Este capítulo também está disponível no +Fiction: plusfiction.com/book/615880/chapter/17

Assim que Khalil se trancou em seu escritório para uma videoconferência, Alice entrou em contato com Lorenzo.

Mi dispiace por não ter ligado antes, meu amor. Fiz buon viaggio. Foram tantas coisas a fazer…

— Que desculpa furada, miele. Seu quase-ex-marido está por aí e por isso você não pôde me ligar, pode falar, não me aborreço.

— É, foi assim mesmo. - Dissimulou.

Conversaram alguns minutos mais, quando sem rodeios a moça perguntou:

— Lollo, você já pensou em mudar de país? Morar na América, algo assim?

— Que pergunta a se fazer por telefone. Nunca pensei na possibilidade, nem tenho vontade.

— Acho que deveria começar a pensar sobre o assunto.

Ouviu a voz do marido chamando-a e possivelmente Lorenzo também, desligou abruptamente, sem esperar resposta.

— Então você estava aqui… Esse jardim é muito mais bonito com sua presença.

— Como você é galanteador, Khalil. Estava falando com minha mãe…

— Estou pensando em passarmos uma semana por lá, mas no próximo mês, pois preciso resolver alguns assuntos nos Estados Unidos daqui três dias.

— Tão rápido?

— Infelizmente, com essa instabilidade econômica a nível mundial, preciso proteger meus negócios, meu bem.

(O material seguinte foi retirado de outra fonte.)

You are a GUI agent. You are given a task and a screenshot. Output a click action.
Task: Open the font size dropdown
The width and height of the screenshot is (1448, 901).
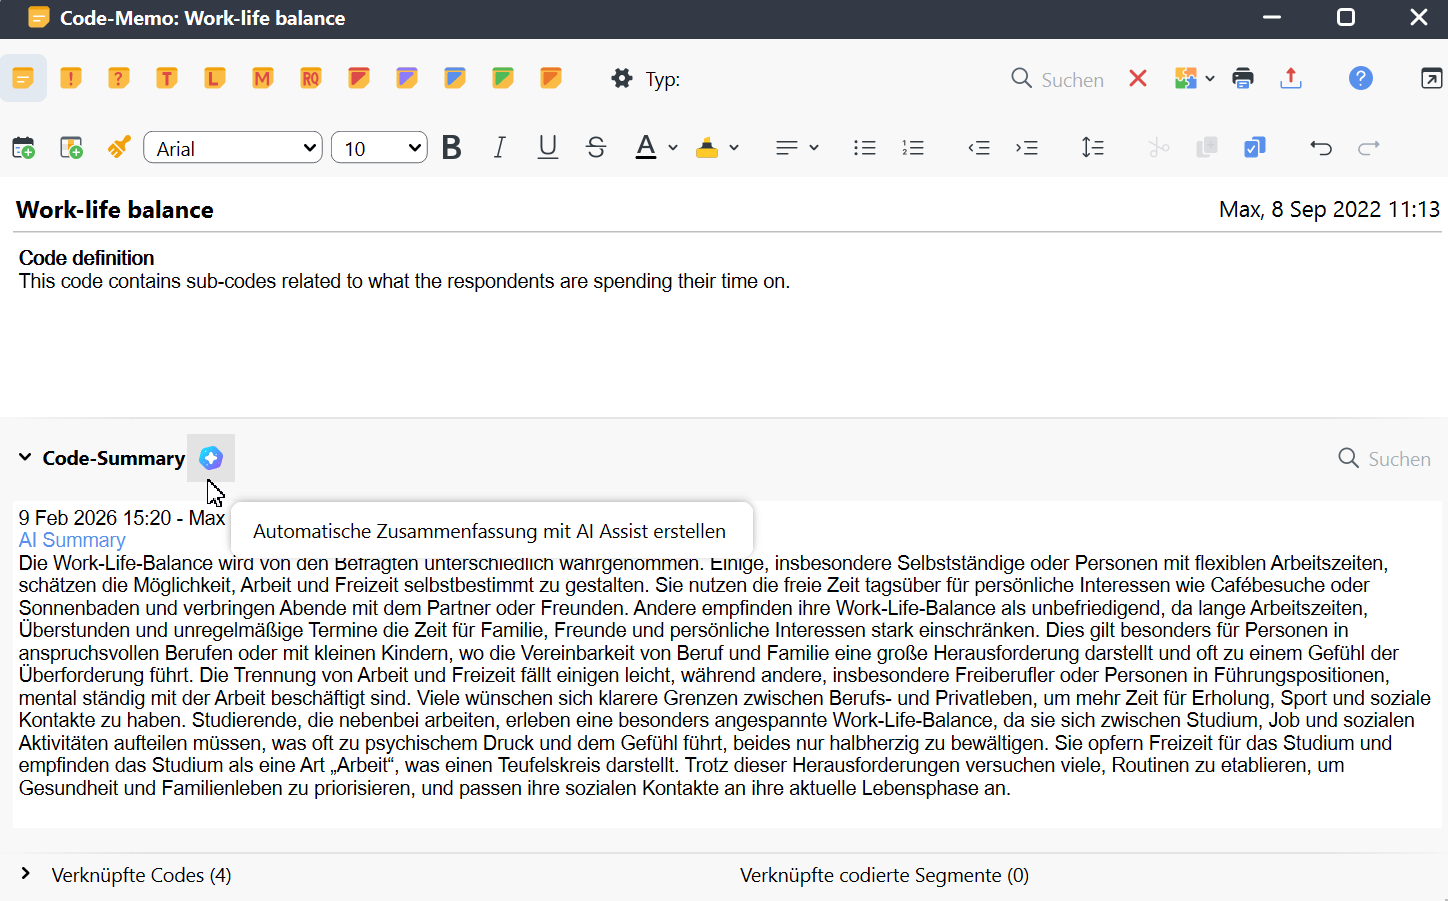379,147
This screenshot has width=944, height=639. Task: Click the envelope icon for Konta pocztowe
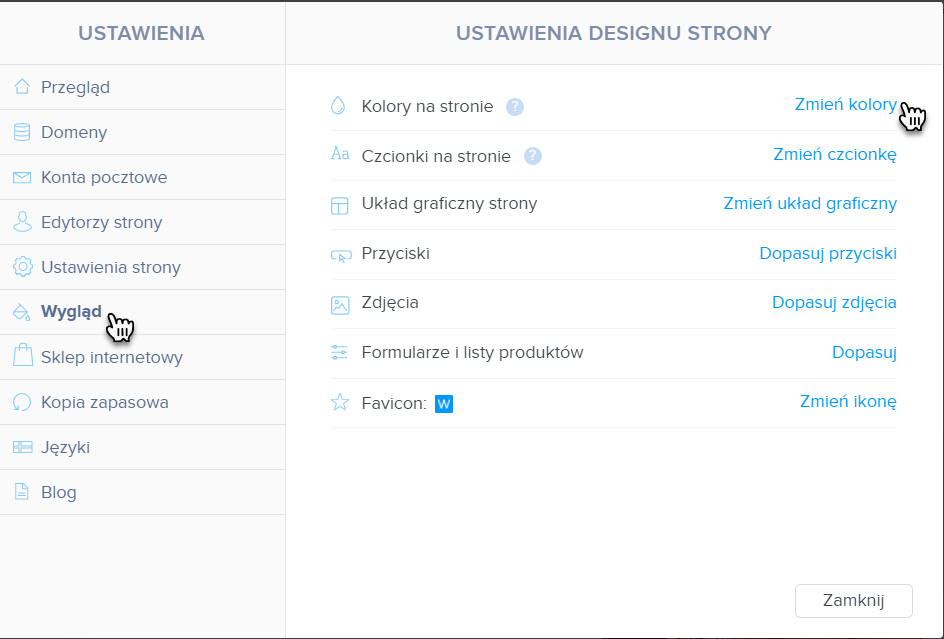pyautogui.click(x=22, y=178)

— E cuidar das suas crianças e ex-prostitutas… - Soltou, sem ao menos pensar antes.

— O que disse? - Perguntou, enraivecendo.

— Eu…

— Mexeu nas minhas coisas! E não me incomodo com isto. Só não fale assim sobre as pessoas que decidi ajudar há muito tempo. - Disse ríspido, virando as costas e se retirando do jardim.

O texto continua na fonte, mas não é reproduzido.